#### PROBLEM DESCRIPTION:
Rewrite every line of the records below as one numbered list, omitting any blank lines. Leave the pictures out of the list.
(begin)
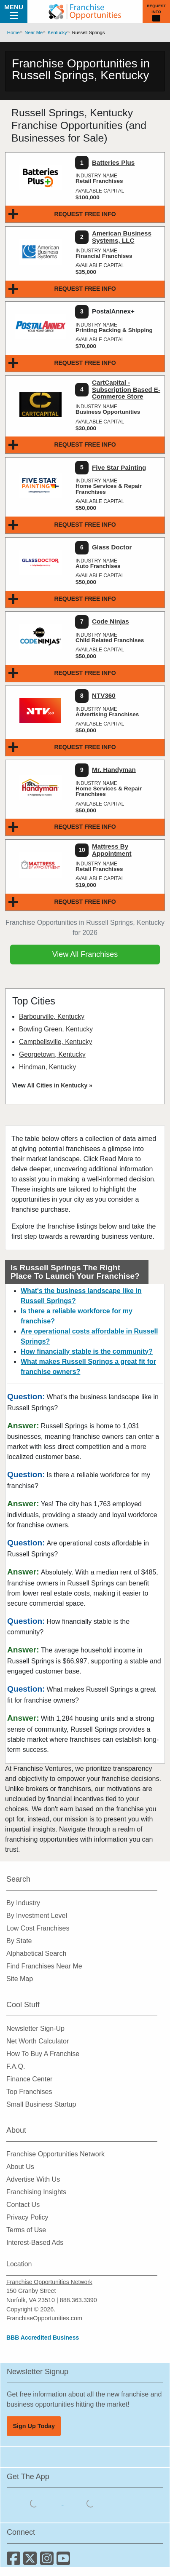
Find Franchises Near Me (44, 1966)
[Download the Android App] (90, 2502)
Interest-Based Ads (34, 2242)
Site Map (19, 1978)
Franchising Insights (36, 2192)
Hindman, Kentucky (47, 1067)
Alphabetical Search (36, 1953)
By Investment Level (36, 1915)
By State (19, 1940)
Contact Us (23, 2204)
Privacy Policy (27, 2217)
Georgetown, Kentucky (52, 1054)
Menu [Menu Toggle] (13, 11)
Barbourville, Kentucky (51, 1016)
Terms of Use (26, 2229)
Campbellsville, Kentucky (55, 1041)
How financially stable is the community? (87, 1351)
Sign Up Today (34, 2426)
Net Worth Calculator (37, 2041)
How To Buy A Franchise (42, 2053)
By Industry (23, 1903)
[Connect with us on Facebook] (15, 2561)
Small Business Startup (41, 2104)
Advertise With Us (33, 2179)
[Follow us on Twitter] (31, 2561)
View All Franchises (85, 954)
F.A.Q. (15, 2066)
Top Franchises (29, 2091)
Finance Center (29, 2079)
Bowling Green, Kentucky (56, 1029)
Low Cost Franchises (37, 1928)
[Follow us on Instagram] (48, 2561)
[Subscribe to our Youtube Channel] (64, 2561)
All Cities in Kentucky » (59, 1085)
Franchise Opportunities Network (55, 2154)
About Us (20, 2166)
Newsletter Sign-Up (35, 2028)
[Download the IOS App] (35, 2502)
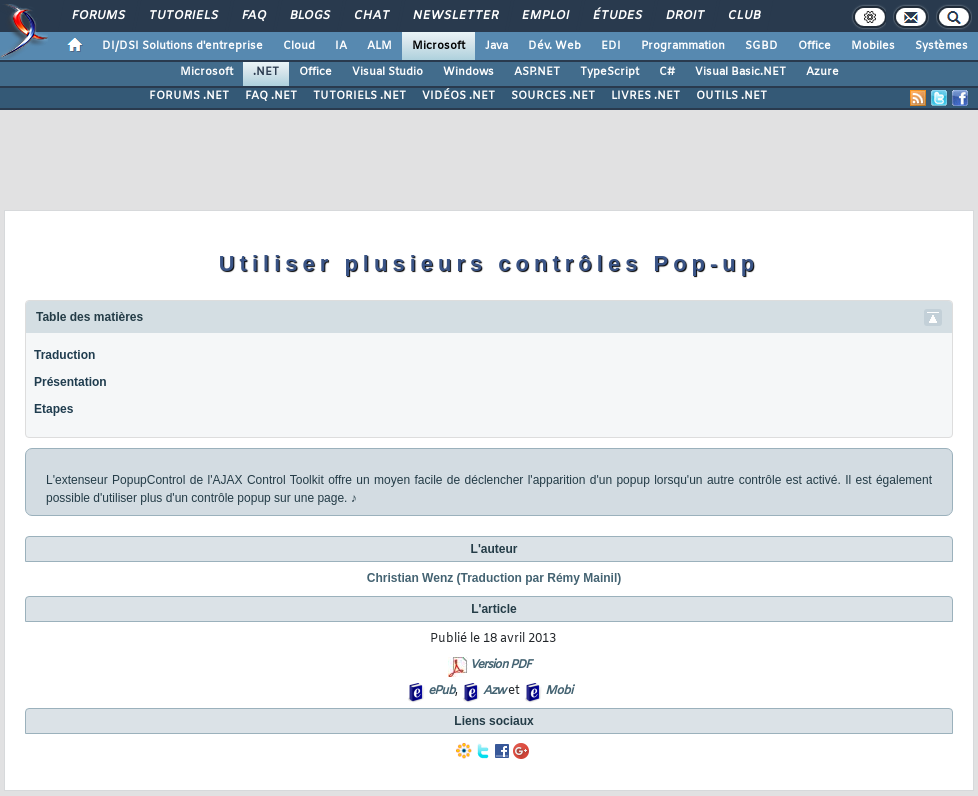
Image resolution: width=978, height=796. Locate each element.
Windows (468, 72)
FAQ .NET (271, 96)
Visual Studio (387, 72)
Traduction (64, 355)
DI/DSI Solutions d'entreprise (182, 46)
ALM (379, 46)
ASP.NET (537, 72)
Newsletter (454, 16)
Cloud (299, 46)
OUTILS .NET (731, 96)
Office (814, 46)
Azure (822, 72)
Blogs (309, 16)
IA (341, 46)
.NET (266, 72)
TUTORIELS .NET (359, 96)
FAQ (253, 16)
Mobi (558, 691)
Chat (370, 16)
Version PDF (500, 665)
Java (496, 46)
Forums (97, 16)
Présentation (70, 382)
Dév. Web (554, 46)
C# (667, 72)
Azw (494, 691)
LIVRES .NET (645, 96)
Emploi (544, 16)
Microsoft (438, 46)
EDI (611, 46)
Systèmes (941, 46)
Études (616, 16)
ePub (441, 691)
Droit (684, 16)
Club (743, 16)
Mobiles (873, 46)
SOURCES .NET (553, 96)
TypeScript (609, 72)
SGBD (761, 46)
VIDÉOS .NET (458, 96)
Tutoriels (182, 16)
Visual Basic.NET (740, 72)
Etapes (53, 409)
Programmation (683, 46)
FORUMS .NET (189, 96)
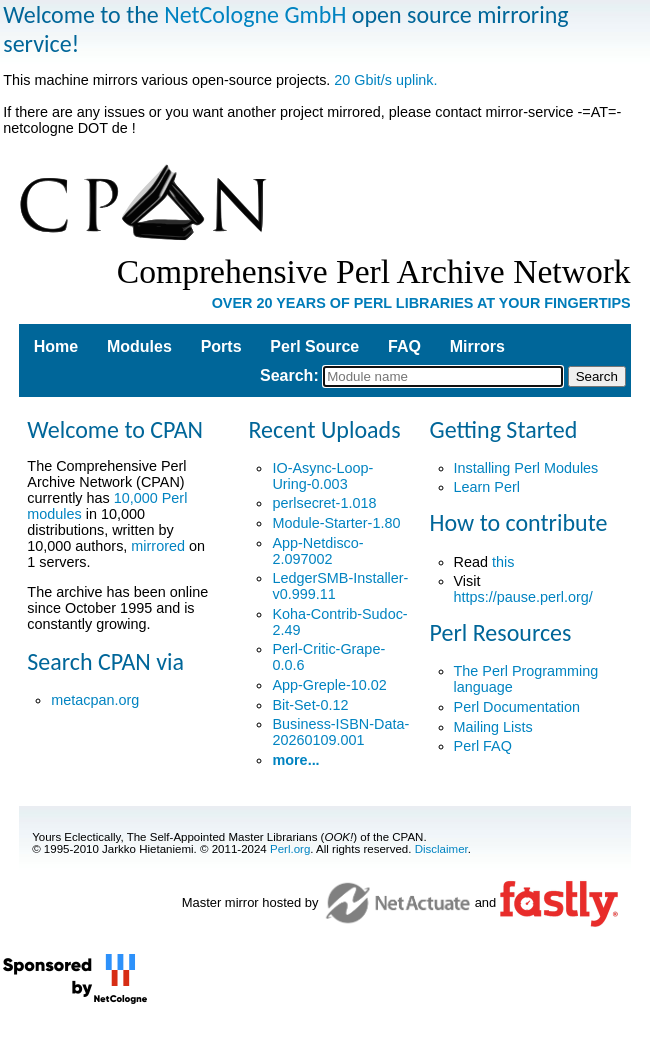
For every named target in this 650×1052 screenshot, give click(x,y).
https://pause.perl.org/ (523, 597)
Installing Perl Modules (526, 468)
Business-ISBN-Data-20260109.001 (340, 732)
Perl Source (314, 346)
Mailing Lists (493, 727)
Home (56, 346)
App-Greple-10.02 (329, 685)
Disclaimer (441, 849)
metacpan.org (95, 700)
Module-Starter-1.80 (336, 523)
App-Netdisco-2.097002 (317, 551)
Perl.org (290, 849)
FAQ (404, 346)
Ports (221, 346)
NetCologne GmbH (255, 14)
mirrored (158, 546)
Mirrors (477, 346)
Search (286, 375)
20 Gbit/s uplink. (385, 80)
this (503, 562)
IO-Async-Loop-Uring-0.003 (322, 476)
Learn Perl (487, 487)
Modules (139, 346)
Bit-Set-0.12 (310, 705)
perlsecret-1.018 (324, 503)
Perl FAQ (483, 746)
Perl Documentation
(end)
#### TASK OUTPUT:
1. Find Franchises Near Me (44, 1966)
2. [Download the Android App] (90, 2502)
3. Interest-Based Ads (34, 2242)
4. Site Map (19, 1978)
5. Franchising Insights (36, 2192)
6. Hindman, Kentucky (47, 1067)
7. Alphabetical Search (36, 1953)
8. By Investment Level (36, 1915)
9. By State (19, 1940)
10. Contact Us (23, 2204)
11. Privacy Policy (27, 2217)
12. Georgetown, Kentucky (52, 1054)
13. Menu [Menu Toggle] (13, 11)
14. Barbourville, Kentucky (51, 1016)
15. Terms of Use (26, 2229)
16. Campbellsville, Kentucky (55, 1041)
17. How financially stable is the community? (87, 1351)
18. Sign Up Today (34, 2426)
19. Net Worth Calculator (37, 2041)
20. How To Buy A Franchise (42, 2053)
21. By Industry (23, 1903)
22. [Connect with us on Facebook] (15, 2561)
23. Small Business Startup (41, 2104)
24. Advertise With Us (33, 2179)
25. [Follow us on Twitter] (31, 2561)
26. View All Franchises (85, 954)
27. F.A.Q. (15, 2066)
28. Top Franchises (29, 2091)
29. Finance Center (29, 2079)
30. Bowling Green, Kentucky (56, 1029)
31. Low Cost Franchises (37, 1928)
32. [Follow us on Instagram] (48, 2561)
33. [Subscribe to our Youtube Channel] (64, 2561)
34. All Cities in Kentucky » (59, 1085)
35. Franchise Opportunities Network (55, 2154)
36. About Us (20, 2166)
37. Newsletter Sign-Up (35, 2028)
38. [Download the IOS App] (35, 2502)
39. Image resolution: width=978, height=796. Locate each element.
40. Windows (468, 72)
41. FAQ .NET (271, 96)
42. Visual Studio (387, 72)
43. Traduction (64, 355)
44. DI/DSI Solutions d'entreprise (182, 46)
45. ALM (379, 46)
46. ASP.NET (537, 72)
47. Newsletter (454, 16)
48. Cloud (299, 46)
49. OUTILS .NET (731, 96)
50. Office (814, 46)
51. Azure (822, 72)
52. Blogs (309, 16)
53. IA (341, 46)
54. .NET (266, 72)
55. TUTORIELS .NET (359, 96)
56. FAQ (253, 16)
57. Mobi (558, 691)
58. Chat (370, 16)
59. Version PDF (500, 665)
60. Java (496, 46)
61. Forums (97, 16)
62. Présentation (70, 382)
63. Dév. Web (554, 46)
64. C# (667, 72)
65. Azw (494, 691)
66. LIVRES .NET (645, 96)
67. Emploi (544, 16)
68. Microsoft (438, 46)
69. EDI (611, 46)
70. Systèmes (941, 46)
71. Études (616, 16)
72. ePub (441, 691)
73. Droit (684, 16)
74. Club (743, 16)
75. Mobiles (873, 46)
76. SOURCES .NET (553, 96)
77. TypeScript (609, 72)
78. SGBD (761, 46)
79. VIDÉOS .NET (458, 96)
80. Tutoriels (182, 16)
81. Visual Basic.NET (740, 72)
82. Etapes (53, 409)
83. Programmation (683, 46)
84. FORUMS .NET (189, 96)
85. For every named target in this 650×1052 screenshot, give click(x,y).
86. https://pause.perl.org/ (523, 597)
87. Installing Perl Modules (526, 468)
88. Business-ISBN-Data-20260109.001 (340, 732)
89. Perl Source (314, 346)
90. Mailing Lists (493, 727)
91. Home (56, 346)
92. App-Greple-10.02 (329, 685)
93. Disclaimer (441, 849)
94. metacpan.org (95, 700)
95. Module-Starter-1.80 (336, 523)
96. App-Netdisco-2.097002 (317, 551)
97. Perl.org (290, 849)
98. FAQ (404, 346)
99. Ports (221, 346)
100. NetCologne GmbH (255, 14)
101. mirrored (158, 546)
102. Mirrors (477, 346)
103. Search (286, 375)
104. 20 Gbit/s uplink. (385, 80)
105. this (503, 562)
106. IO-Async-Loop-Uring-0.003 (322, 476)
107. Learn Perl (487, 487)
108. Modules (139, 346)
109. Bit-Set-0.12 (310, 705)
110. perlsecret-1.018 (324, 503)
111. Perl FAQ (483, 746)
112. Perl Documentation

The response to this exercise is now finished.